> _TASK TO COMPLETE_
Find the string "agent" in the records and copy each line where it occurs.

> _DATA UNDER STUDY_
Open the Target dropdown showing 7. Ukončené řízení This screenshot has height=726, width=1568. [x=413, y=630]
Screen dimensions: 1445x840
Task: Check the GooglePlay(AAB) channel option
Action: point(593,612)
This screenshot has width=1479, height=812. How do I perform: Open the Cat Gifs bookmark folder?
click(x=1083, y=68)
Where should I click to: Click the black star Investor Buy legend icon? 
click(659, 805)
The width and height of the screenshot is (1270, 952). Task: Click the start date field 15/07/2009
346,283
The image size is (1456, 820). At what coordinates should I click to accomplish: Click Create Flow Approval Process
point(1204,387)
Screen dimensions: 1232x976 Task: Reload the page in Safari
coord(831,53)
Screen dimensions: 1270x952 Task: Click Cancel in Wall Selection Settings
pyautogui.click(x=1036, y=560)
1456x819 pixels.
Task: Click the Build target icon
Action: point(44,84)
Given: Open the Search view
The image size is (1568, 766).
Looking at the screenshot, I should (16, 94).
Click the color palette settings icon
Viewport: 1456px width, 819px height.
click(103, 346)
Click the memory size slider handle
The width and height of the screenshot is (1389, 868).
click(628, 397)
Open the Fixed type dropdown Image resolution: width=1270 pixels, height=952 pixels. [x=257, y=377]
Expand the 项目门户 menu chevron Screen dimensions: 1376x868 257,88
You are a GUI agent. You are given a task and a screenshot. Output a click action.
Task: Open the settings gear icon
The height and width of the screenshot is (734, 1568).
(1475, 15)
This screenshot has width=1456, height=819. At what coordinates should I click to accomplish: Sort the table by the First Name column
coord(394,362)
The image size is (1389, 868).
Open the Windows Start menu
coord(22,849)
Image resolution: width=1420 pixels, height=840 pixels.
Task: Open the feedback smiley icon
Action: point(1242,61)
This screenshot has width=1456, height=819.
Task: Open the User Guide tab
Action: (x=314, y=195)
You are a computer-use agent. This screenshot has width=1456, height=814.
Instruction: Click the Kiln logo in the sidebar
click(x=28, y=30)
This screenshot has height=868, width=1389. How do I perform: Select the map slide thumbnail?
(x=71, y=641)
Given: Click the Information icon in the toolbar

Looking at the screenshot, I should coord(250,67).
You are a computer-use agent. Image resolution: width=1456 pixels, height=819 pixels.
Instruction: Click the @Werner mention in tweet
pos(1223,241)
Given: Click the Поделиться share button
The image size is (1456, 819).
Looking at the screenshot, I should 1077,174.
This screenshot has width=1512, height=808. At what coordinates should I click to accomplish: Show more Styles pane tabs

> _ANSWER BOX_
You are a GUI agent. You are given a task and a screenshot. Output a click action.
You are a computer-use agent. This screenshot has width=1456, height=814.
You are a computer-use agent. Image resolution: width=1456 pixels, height=819 pixels.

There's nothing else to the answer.